Maja kannte keinen der Nachbarn und wusste doch fast alles über sie. Nur die Familie ganz oben war bemerkenswert still. Alle anderen fochten ihre Streitigkeiten ebenso unbekümmert wie lautstark aus und schämten sich nicht für die peinlichen Einsichten in ihr intimstes Privatleben.

Maja schämte sich schon eher. Ihre Beziehung zu Alex gestaltete sich schwierig. Er war ein gut aussehender Mann mit einem kleinen, feinen Bärtchen und hübschen Augen, die er meistens halb geschlossen hielt. Etwas in diesem Blick ließ Cecilia frösteln und Maja wusste inzwischen, was sich dahinter verbarg. Aber da sie ihn nun einmal liebte, blieb sie und verschloss ihre Augen vor dem, was hinter seinen vorging.

Maja wühlte ihren Wohnungsschlüssel aus der Hosentasche und schloss auf. Natürlich hätte sie klingeln können, aber sie wollte sich Alex‘ muffigen Kommentar lieber ersparen.
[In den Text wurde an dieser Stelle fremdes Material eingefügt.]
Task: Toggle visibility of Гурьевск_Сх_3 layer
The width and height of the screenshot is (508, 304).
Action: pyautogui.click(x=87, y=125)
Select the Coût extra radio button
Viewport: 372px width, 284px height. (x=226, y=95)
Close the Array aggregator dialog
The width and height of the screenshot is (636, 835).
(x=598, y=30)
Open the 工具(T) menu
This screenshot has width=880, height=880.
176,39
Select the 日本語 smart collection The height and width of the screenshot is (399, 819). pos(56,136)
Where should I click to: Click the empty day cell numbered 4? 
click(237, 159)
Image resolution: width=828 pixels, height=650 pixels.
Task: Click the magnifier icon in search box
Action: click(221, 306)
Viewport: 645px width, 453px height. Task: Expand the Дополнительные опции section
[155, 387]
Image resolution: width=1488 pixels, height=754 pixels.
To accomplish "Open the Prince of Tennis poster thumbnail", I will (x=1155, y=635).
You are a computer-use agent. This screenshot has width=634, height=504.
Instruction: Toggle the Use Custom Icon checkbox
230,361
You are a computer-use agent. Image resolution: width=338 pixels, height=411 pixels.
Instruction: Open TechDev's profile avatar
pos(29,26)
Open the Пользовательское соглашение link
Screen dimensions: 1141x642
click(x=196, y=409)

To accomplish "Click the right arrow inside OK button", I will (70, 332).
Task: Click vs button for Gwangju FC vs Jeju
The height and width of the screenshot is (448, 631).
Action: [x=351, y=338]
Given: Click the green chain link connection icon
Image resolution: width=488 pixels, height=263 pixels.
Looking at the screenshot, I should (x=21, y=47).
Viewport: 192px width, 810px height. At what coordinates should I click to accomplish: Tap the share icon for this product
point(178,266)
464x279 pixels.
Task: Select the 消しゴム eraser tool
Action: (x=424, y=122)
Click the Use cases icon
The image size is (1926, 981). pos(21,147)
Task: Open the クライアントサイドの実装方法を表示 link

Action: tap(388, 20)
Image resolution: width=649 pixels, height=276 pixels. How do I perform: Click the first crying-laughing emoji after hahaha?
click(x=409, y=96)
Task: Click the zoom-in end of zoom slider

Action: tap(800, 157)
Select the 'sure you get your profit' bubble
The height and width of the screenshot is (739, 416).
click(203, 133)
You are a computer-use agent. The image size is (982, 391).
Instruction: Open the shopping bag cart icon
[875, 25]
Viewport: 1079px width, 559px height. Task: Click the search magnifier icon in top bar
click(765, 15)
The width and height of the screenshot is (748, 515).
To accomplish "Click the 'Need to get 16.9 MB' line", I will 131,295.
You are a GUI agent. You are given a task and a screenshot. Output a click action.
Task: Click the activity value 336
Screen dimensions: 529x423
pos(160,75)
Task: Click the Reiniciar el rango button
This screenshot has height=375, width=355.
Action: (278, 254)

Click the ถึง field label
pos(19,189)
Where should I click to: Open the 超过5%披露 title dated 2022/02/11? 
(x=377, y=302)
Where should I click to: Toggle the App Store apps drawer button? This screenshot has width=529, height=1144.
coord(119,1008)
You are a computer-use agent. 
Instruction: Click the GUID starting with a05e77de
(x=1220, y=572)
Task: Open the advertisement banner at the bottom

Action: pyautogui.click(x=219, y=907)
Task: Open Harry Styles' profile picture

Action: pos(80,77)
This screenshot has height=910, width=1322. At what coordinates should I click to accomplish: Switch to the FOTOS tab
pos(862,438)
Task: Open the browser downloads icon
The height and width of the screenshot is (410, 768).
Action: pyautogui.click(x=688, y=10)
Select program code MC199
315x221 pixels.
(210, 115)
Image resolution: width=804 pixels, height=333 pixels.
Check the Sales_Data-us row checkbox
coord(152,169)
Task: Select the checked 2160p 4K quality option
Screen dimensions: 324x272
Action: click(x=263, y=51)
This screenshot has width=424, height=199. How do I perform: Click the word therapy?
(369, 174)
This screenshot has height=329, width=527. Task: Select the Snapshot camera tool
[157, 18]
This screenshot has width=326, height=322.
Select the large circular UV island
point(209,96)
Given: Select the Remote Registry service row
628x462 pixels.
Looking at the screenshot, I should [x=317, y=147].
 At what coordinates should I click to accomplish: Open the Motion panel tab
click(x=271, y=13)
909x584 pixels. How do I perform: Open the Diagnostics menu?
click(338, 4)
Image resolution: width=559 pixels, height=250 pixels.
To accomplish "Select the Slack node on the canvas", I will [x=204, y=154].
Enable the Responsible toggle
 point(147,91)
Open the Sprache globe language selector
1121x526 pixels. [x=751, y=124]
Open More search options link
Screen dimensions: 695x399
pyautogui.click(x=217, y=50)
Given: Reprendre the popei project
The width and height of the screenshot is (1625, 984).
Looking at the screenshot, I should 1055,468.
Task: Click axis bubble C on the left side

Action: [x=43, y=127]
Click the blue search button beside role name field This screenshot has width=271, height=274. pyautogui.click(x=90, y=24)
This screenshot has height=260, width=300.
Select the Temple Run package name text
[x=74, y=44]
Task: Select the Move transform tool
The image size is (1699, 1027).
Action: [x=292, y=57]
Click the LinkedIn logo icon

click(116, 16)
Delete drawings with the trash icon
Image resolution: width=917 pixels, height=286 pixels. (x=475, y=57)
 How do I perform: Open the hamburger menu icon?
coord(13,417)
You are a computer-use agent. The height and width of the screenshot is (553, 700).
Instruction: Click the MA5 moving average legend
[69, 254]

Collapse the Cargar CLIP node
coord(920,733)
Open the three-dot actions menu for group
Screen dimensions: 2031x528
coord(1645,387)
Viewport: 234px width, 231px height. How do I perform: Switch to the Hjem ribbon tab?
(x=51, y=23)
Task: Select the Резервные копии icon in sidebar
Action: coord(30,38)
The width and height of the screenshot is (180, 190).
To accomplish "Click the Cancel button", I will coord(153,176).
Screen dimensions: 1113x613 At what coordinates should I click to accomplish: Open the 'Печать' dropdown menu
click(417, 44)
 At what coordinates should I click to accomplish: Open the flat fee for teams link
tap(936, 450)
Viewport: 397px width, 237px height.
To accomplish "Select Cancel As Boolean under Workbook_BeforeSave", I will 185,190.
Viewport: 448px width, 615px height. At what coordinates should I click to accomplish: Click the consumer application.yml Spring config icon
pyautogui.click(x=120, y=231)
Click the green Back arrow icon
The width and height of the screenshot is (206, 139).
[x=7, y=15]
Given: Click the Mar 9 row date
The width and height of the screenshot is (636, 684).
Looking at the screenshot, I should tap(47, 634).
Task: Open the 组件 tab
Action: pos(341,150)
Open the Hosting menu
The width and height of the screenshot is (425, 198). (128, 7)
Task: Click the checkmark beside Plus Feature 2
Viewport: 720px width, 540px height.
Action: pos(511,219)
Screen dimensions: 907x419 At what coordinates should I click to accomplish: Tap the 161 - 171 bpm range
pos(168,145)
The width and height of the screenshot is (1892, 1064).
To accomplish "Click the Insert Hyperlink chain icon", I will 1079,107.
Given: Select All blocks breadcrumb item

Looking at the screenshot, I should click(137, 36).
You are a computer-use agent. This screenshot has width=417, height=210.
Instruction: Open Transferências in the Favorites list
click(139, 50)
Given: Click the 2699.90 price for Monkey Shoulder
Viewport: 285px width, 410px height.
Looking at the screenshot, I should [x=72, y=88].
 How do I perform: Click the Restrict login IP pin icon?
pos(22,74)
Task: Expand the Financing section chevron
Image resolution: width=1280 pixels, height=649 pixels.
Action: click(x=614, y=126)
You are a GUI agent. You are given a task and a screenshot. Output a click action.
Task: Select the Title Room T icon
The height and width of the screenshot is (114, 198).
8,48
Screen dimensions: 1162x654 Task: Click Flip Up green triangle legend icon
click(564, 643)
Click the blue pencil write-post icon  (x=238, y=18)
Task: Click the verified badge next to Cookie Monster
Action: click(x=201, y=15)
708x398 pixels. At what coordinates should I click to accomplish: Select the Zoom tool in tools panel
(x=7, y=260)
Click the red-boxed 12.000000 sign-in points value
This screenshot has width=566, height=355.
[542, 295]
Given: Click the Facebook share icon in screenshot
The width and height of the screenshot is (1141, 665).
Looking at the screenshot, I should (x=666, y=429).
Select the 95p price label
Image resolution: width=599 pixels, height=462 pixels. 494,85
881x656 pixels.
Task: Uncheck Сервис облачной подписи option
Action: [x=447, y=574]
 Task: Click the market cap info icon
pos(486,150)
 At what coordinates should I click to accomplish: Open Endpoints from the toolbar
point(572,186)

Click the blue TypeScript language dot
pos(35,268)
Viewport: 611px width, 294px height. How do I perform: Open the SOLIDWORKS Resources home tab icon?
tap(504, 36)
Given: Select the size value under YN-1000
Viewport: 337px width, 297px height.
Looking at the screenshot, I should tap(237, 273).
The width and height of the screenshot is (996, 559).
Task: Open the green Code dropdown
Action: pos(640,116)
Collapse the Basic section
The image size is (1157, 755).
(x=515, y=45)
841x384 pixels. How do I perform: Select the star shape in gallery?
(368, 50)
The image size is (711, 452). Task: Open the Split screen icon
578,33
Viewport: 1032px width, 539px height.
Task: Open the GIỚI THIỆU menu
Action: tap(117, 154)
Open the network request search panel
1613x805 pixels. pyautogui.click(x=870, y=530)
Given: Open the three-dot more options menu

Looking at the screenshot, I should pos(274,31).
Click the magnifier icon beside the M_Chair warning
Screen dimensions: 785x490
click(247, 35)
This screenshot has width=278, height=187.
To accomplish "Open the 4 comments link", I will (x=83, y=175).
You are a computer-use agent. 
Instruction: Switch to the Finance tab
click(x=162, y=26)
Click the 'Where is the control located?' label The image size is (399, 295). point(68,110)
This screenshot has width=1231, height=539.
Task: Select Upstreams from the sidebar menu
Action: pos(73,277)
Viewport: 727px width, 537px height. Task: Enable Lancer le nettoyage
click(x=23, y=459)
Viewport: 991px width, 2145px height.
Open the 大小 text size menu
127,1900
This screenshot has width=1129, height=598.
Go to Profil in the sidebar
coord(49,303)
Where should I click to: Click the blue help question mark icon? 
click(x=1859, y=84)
Die kleine Altbauwohnung mit der hohen Decke sah in dem einfallenden Sonnenlicht auf den ersten Blick warm und freundlich aus. Erst auf den Zweiten sah man den vielen Staub und die Spinnweben an den Decken, die vergilbten Bilder an den Wänden und wie sehr das Nikotin die Tapeten verdunkelt hatte.

Im Wohnzimmer stand der gute Tisch mit der Glaseinlage, den Maja aus ihrer alten Wohnung mitgebracht hatte, voll mit leeren Bierflaschen und Gläsern. Die Fernbedienungen vom Fernseher, der Stereoanlage, dem DVD-Player und dem Satelliten Receiver gesellten sich dazu. Die waren noch dazu schmierig von getrocknetem Bier und Zigarettenasche. Auch die Fenster hatte Maja ewig nicht mehr geputzt. In der Küche stapelte sich das dreckige Geschirr. Im Kühlschrank fanden sich Lebensmittel, die seit ewigen Zeiten abgelaufen waren. Auf manchen wuchs schon grüner Flaum. Aber Maja füllte einfach nur die Spenden der Tafel ein und schlug die Tür wieder zu.

Sie zuckte erschrocken zusammen, als Alex hereinkam. Sein dunkler Blick ließ sie kurz schaudern. Er trug ein schönes Sweatshirt und tadellos saubere Jeans. Sein Haar war blond und ebenso tadellos sauber und modern geschnitten. Nein, wie ein typischer Hartz-Vier Empfänger sah er nicht aus, aber das taten ja auch nicht alle. Nur Maja kam sich meistens vor wie ein wandelndes Vorurteil.

Alex pflegte sich. Nicht nur gewissenhaft, sondern schon fast fanatisch. Jeden Morgen wurde geduscht, das Bärtchen getrimmt, frische Kleidung angezogen, und wehe, wenn Maja die Wäsche nicht gemacht hatte und nichts da war. Dann konnte Alex zur Furie werden.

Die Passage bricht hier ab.